Text section
------------------------------------------------------------

A New Or Extension Of Capital For Ghana?

A New Or Extension Of Capital For Ghana?

Stultitea delenda est - Stupidity must be destroyed

I was alarmed when I first read that President Mahama wanted to build a new capital for Ghana and move some government departments there because Accra has become congested. I therefore raised objections to the idea, but was written off by the usual social media mob as repeating an outlandish rumour. Now that President Mahama has finally elaborated on his intent, I have no choice than to put into writing why the solution to the problem of congestion in central Accra the President is advocating is not the best option. In fact, it is the first of its kind, but that does not make it right. Milton Keynes in the UK, for instance, was built in 1967 to relieve the housing congestion in London; same way Saglemi was being built.

It is not much different from the so-called hybrid oil fiscal regime contained in the “garbage law” Act 919, which President Mahama was misled to sign, after the colossal inducement of over $627m paid to the MPs alone by the FOCs; not to mention the dollars and pounds spread upon others “like confetti,” to quote Mr T.K.A. Hammond, ex-MP. And, it certainly sounds just like the maddening idea of building a national cathedral, so far as I am concerned. Or the outlandish idea of turning Republic Day into a national day of prayers and thanksgiving to God, for sparing us from the violence bedevilling other African countries, when parts of northern Ghana are steeped in violence, too. As an ardent pro-Nkrumahist, I have expressed far better reasons for restoring Republic Day to its former pre-coup status and much better to mark the quest for economic independence that Nkrumah said to Gold Coasters, rather naively but very effective politically: seek ye first political independence and everything else shall be added. So, in consonance with my assumed mission to challenge bad, silly ideas, emanating especially from government sources, with the intention to nip them in the bud, I am writing this article to outline why it is not the best idea to relieve Accra of congestion by moving some government departments out of Accra into the Eastern and Volta Regions.

------------------------------------------------------------

Copy the piece on a new capital for Ghana between "Stultitea delenda est" and "was being built.", inclusive, changing every "congestion" to "overcrowding".

Information shown
------------------------------------------------------------

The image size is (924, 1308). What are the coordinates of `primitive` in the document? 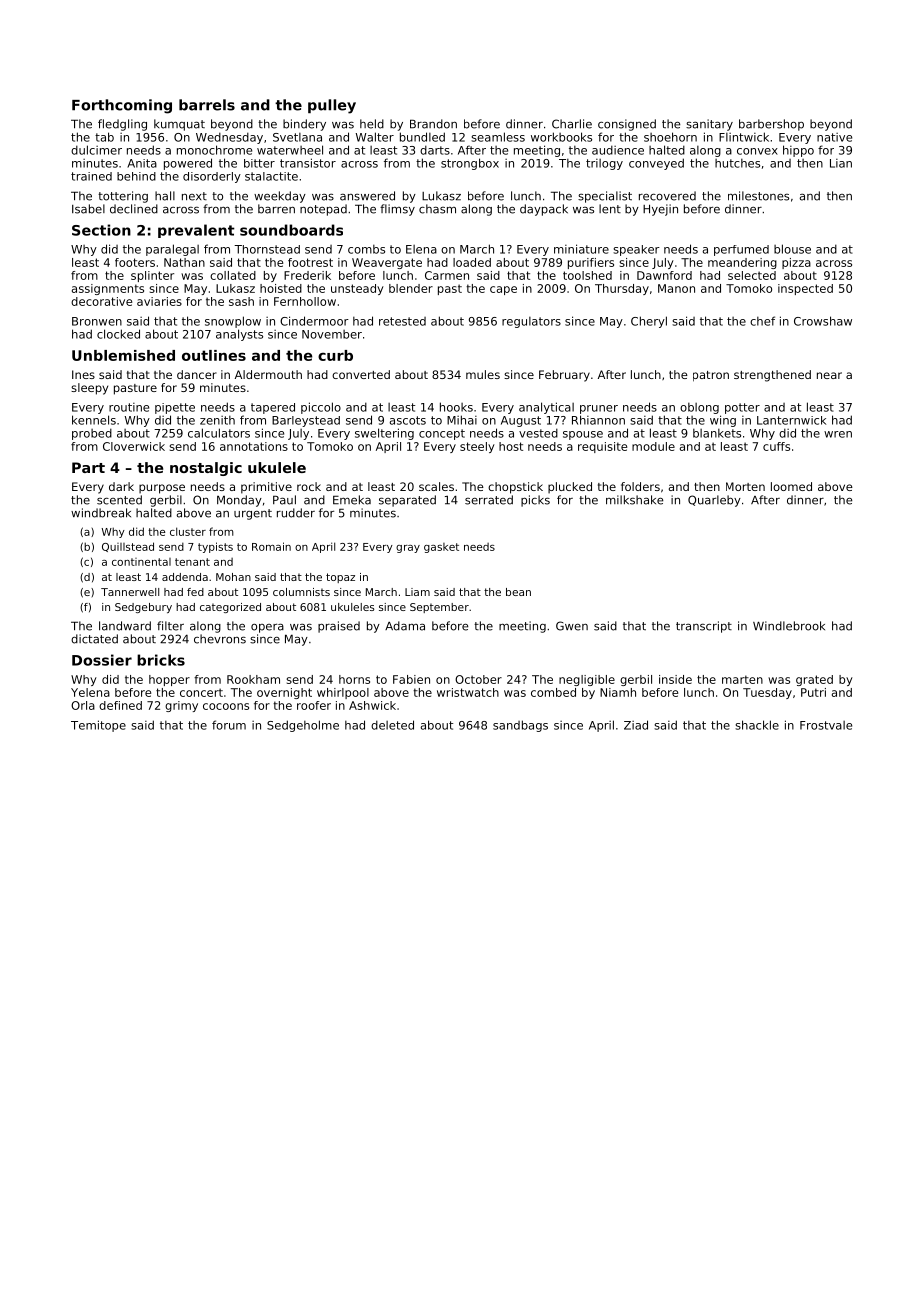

------------------------------------------------------------

Answer in full
Stultitea delenda est - Stupidity must be destroyed

I was alarmed when I first read that President Mahama wanted to build a new capital for Ghana and move some government departments there because Accra has become congested. I therefore raised objections to the idea, but was written off by the usual social media mob as repeating an outlandish rumour. Now that President Mahama has finally elaborated on his intent, I have no choice than to put into writing why the solution to the problem of overcrowding in central Accra the President is advocating is not the best option. In fact, it is the first of its kind, but that does not make it right. Milton Keynes in the UK, for instance, was built in 1967 to relieve the housing overcrowding in London; same way Saglemi was being built.